Member of the Senate of Romania
- In office 20 December 2016 – 19 December 2020
- Constituency: Bucharest

Personal details
- Born: 1 July 1933 (age 93) Darabani, Kingdom of Romania
- Party: National Liberal Party
- Occupation: Neurosurgeon

= Leon Dănăilă =

Romanian neurosurgeon and former senator

Leon Dănăilă (born 1 July 1933) is a Romanian neurosurgeon and author. He is a prolific author and also a senator.
Dănăilă was born in Darabani, in Botoșani County, Romania. He is a graduate of the Faculty of General Medicine of Iași, as well as the Faculty of Psychology and Philosophy of Bucharest. He was elected a titular member of the Romanian Academy in 2004. At the 2016 parliamentary election, he won a seat in the Romanian Senate for Bucharest representing the National Liberal Party.

==Education==
Dănăilă worked for three years as a general practitioner with the sanitary district of Comănești and Dărmănești, in Bacău County. In 1961 he was appointed resident neurosurgeon at the Neurosurgery Clinic of Bucharest, where he has remained. He completed his specialty residency in 1966 and became a Doctor of Medicine - PhD - in 1973. In 1981 he was named a Senior Physician, 2nd degree, and became head of the Vascular Neurosurgery Department VII. In 1991, he was named Professor of Neurosurgery at the University of Medicine and Pharmacy Bucharest and Professor of Psychoneurology at the Titu Maiorescu University of Bucharest.

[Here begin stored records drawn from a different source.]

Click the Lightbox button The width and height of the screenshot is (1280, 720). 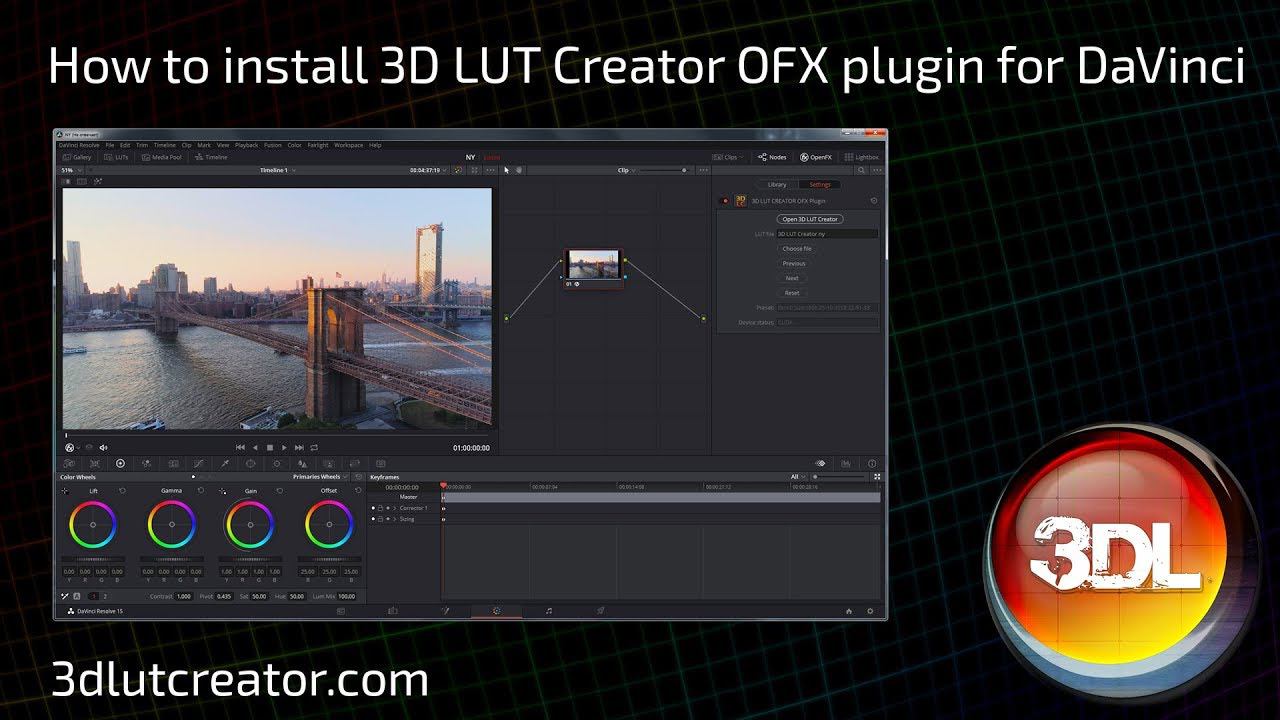click(x=862, y=157)
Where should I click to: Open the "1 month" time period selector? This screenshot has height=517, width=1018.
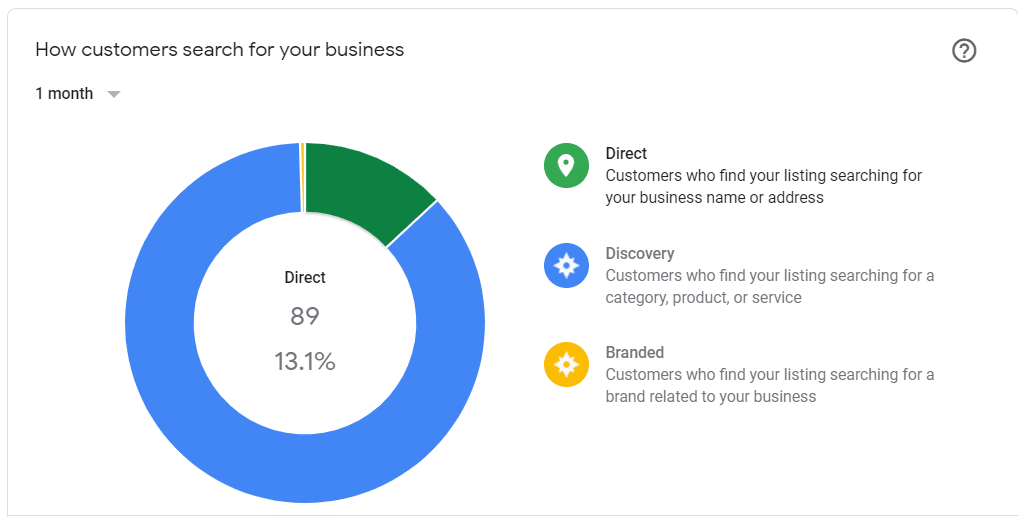pos(64,94)
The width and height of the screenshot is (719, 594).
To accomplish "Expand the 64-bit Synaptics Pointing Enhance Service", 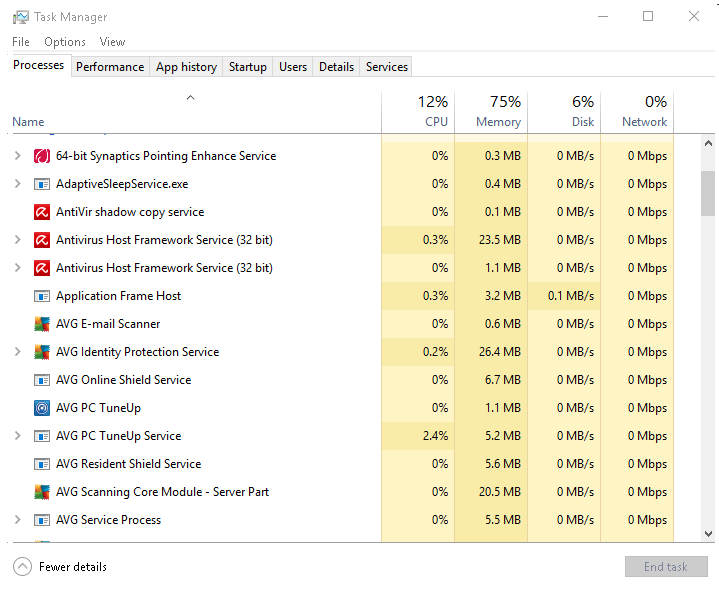I will click(17, 156).
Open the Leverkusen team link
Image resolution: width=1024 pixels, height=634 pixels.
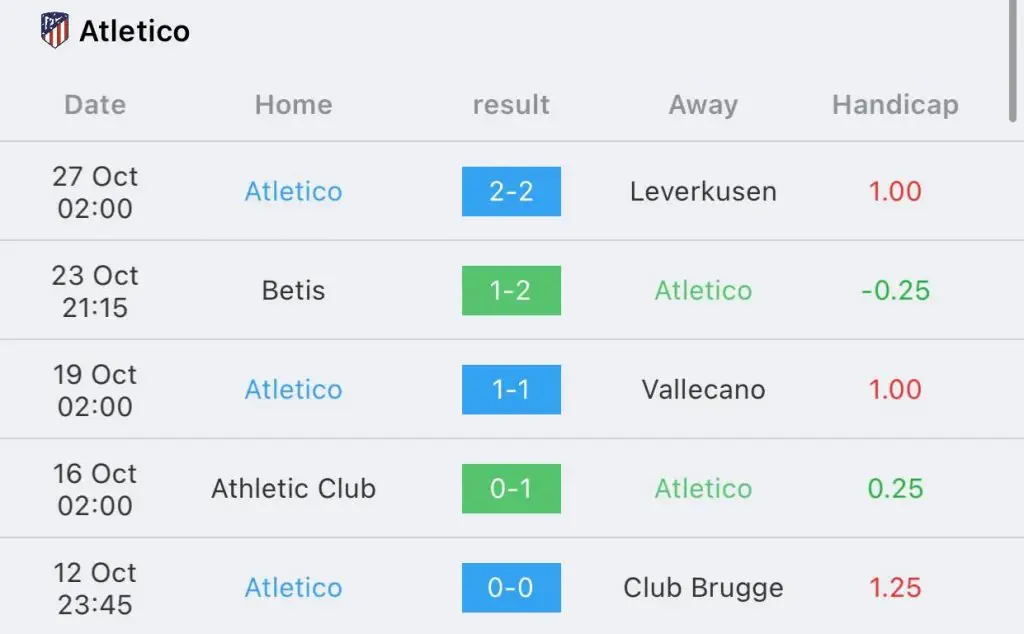click(703, 191)
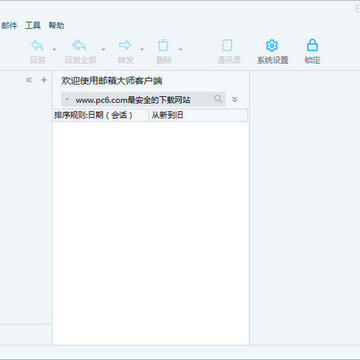Open the dropdown arrow beside Forward
The image size is (360, 360).
pos(142,50)
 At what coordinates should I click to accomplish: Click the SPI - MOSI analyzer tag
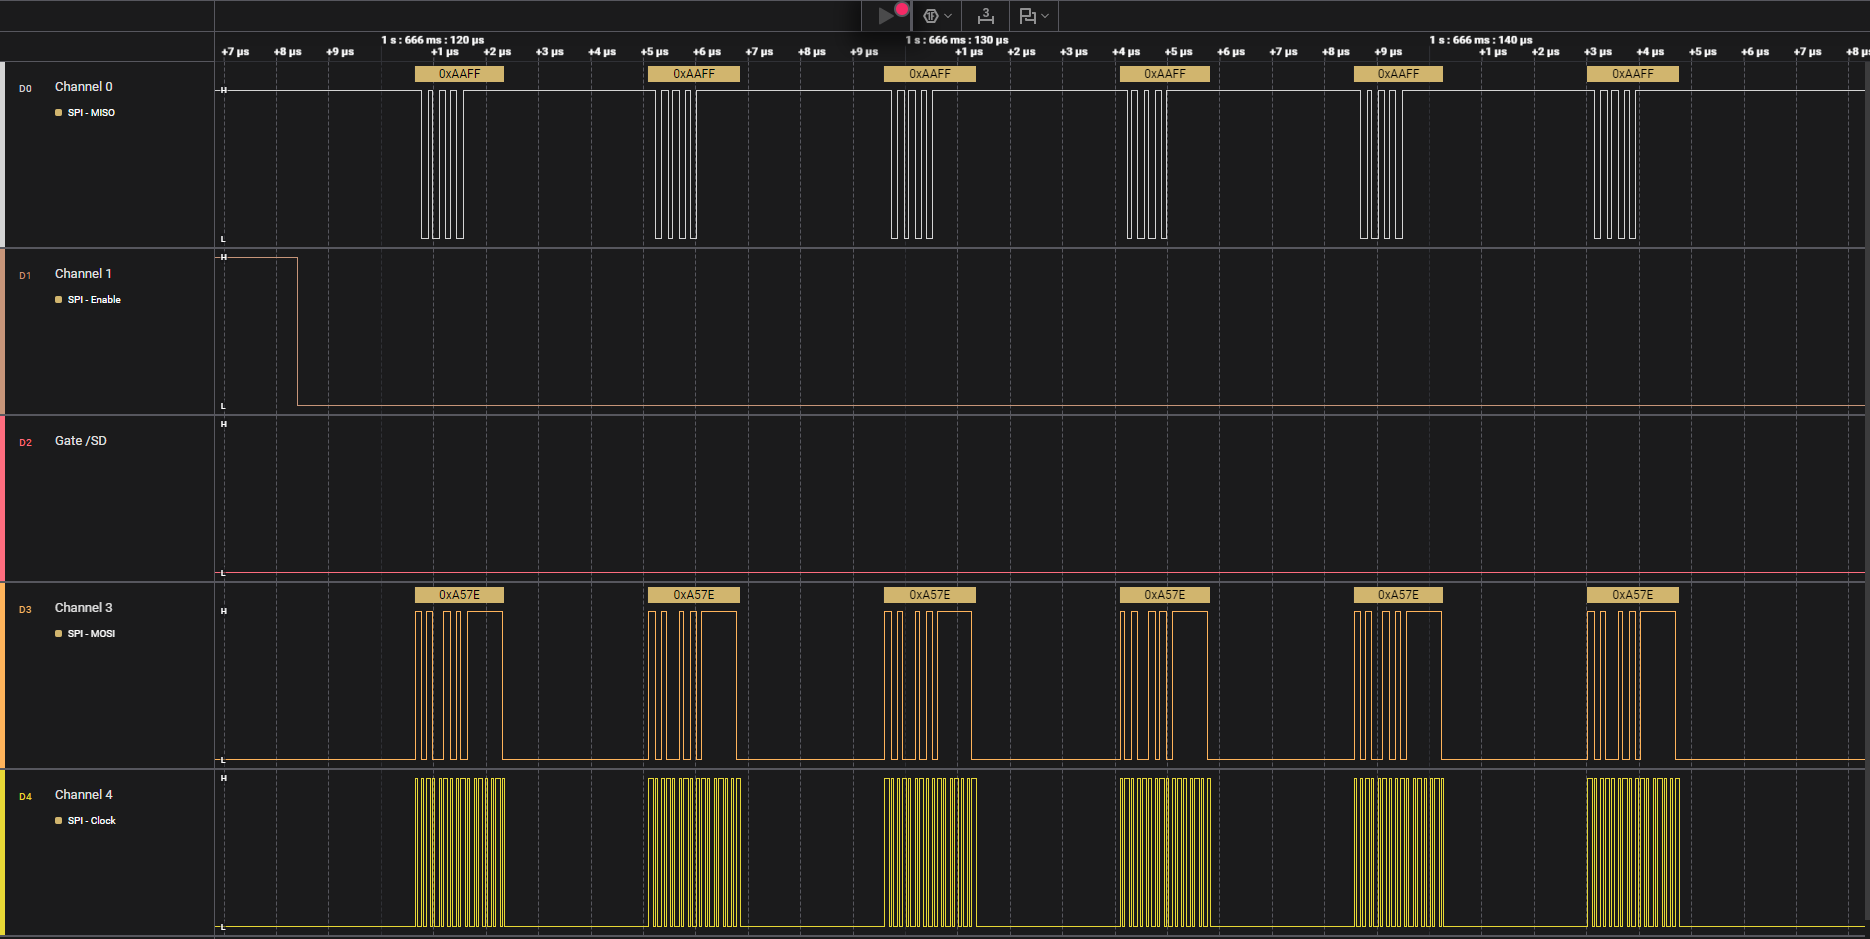tap(90, 634)
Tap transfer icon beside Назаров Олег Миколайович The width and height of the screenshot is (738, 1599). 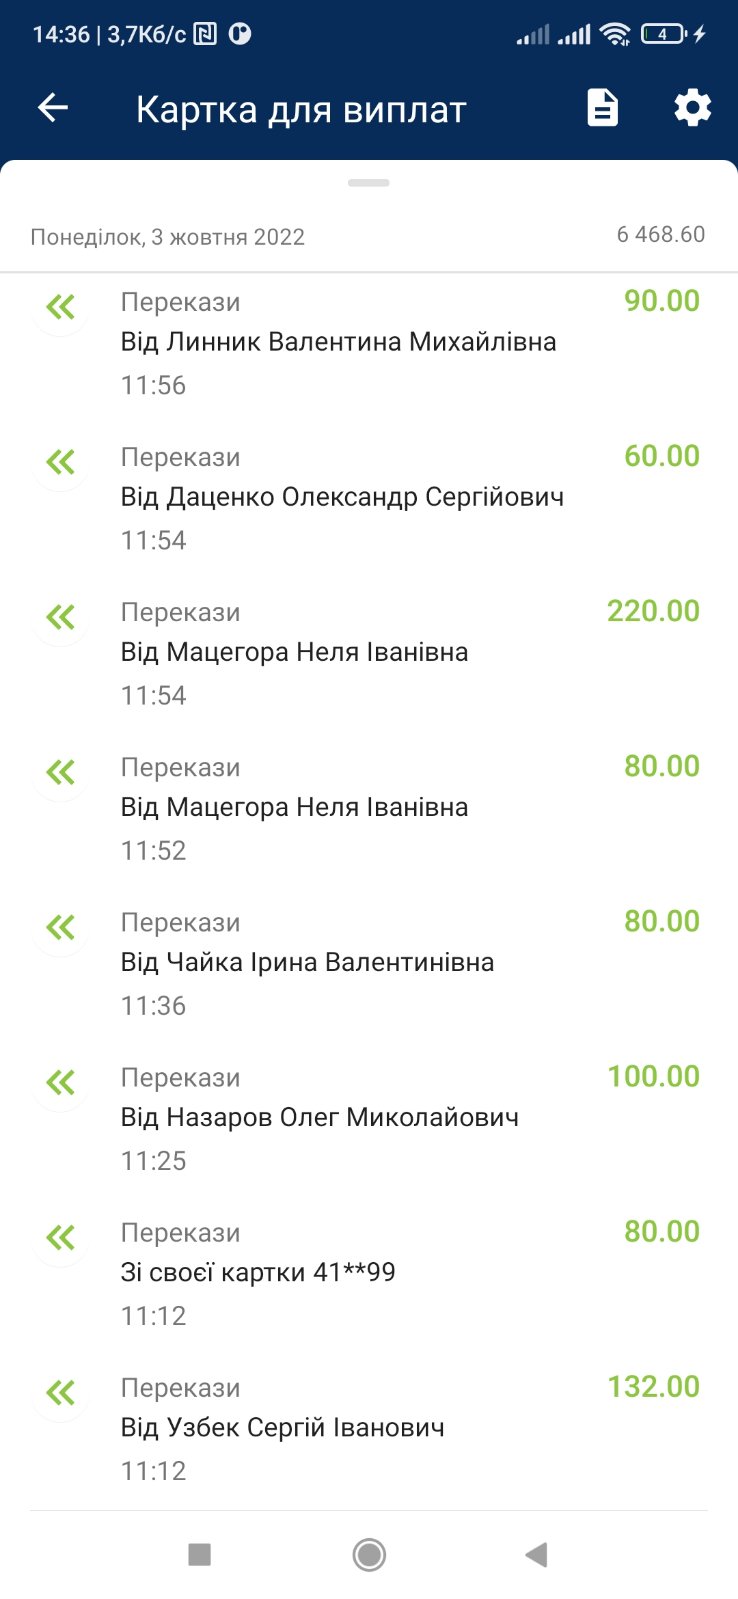click(61, 1082)
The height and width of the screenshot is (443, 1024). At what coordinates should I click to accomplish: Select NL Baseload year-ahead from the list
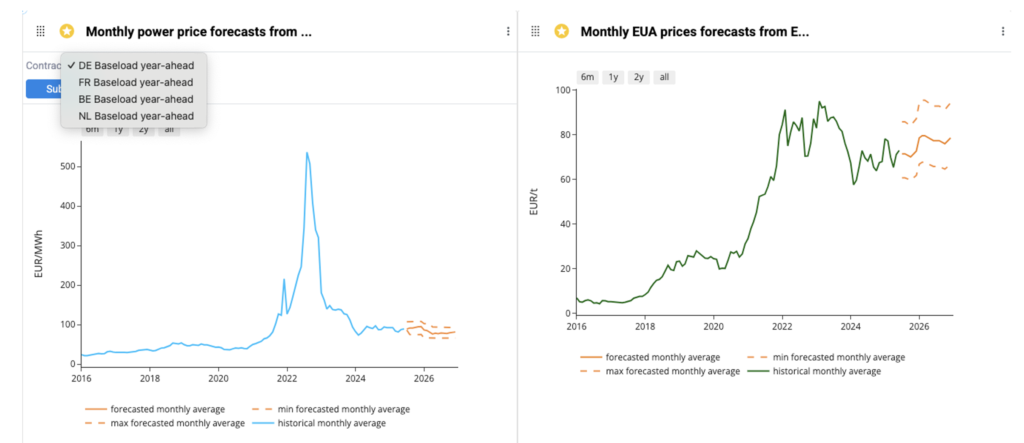[135, 116]
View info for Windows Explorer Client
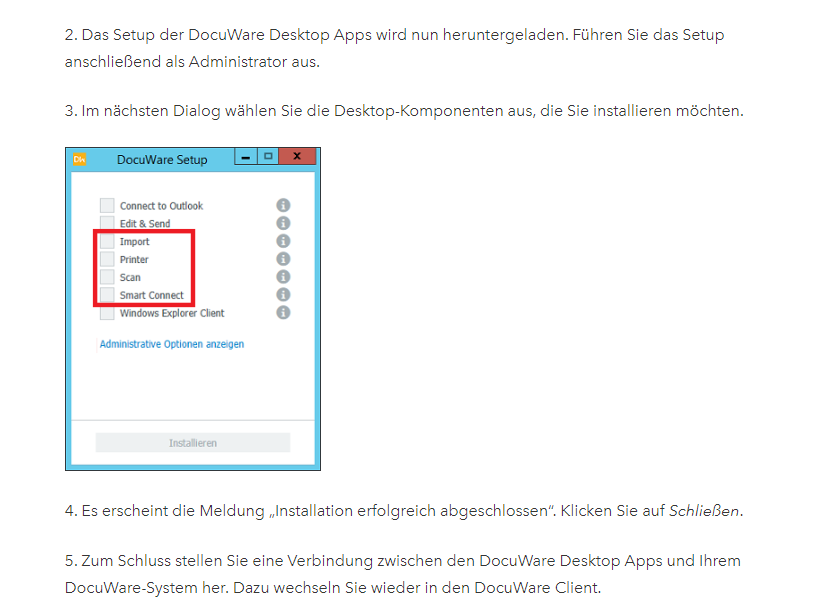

Dănăilă serves on the teaching board of the Faculty of Medicine at Bucharest, appointed in 1992. He has also been head of the Neurosurgery Department of that institution since 1996, in addition to President of the Romanian Neurosurgery Society since 1997. In 1980, Dănăilă was granted a Fulbright Scholarship, enabling him to work at the neurosurgery clinic of the University Hospital of New York. In July 1981 he travelled to the Netherlands for specialized studies in vascular neurosurgery and attended the Burdenke Neurosurgery Institute in Moscow.

== Surgical career ==
Following his travels, Dănăilă was able to perform the most complex of neurosurgical operations, including occlusion of aneurysm of the arterial vertebro-basilar system, ablation of the third ventricle tumors, surgical management of skull base tumors, carotidian and middle cerebral endarterectomy, and extra- and intracranial anastomosis. He also succeeded in reducing operation mortality from operations to percentages comparable with those reported by the world's most reputable neurosurgical clinics. Thus the surgical mortality rate in Bucharest fell from 50% to 2-6% for acoustic nerve neuroma and from 49% to 3% for intracerebral aneurysm cases. These reductions were aided by the endowment of the operating theatre with a surgical microscope and laser. Up to the present, he had performed more than 40,200 surgical interventions, out of which 21,779 using the operation microscope, 729 through the use of laser and 18,421 classic, without microscope and without laser.

== Works ==
Out of the total of 59 published books, he had been the sole author of 7 books, the primary author of 28 books, joint author, but not primary one, of 19 books, and contributing author in 3 books. Out of the 54 published books, textbooks and atlases,24 had been drawn up in English. He had published and had presented 404 scientific papers, as follows: 140 published abroad and in Romanian journals with international circulation(in English); 63 published in Romanian in various Romanian medical journals; 71 communicated to various international congresses, and 129 communicated to symposia and congresses in. His works are quoted by renowned scholars and researchers throughout the world.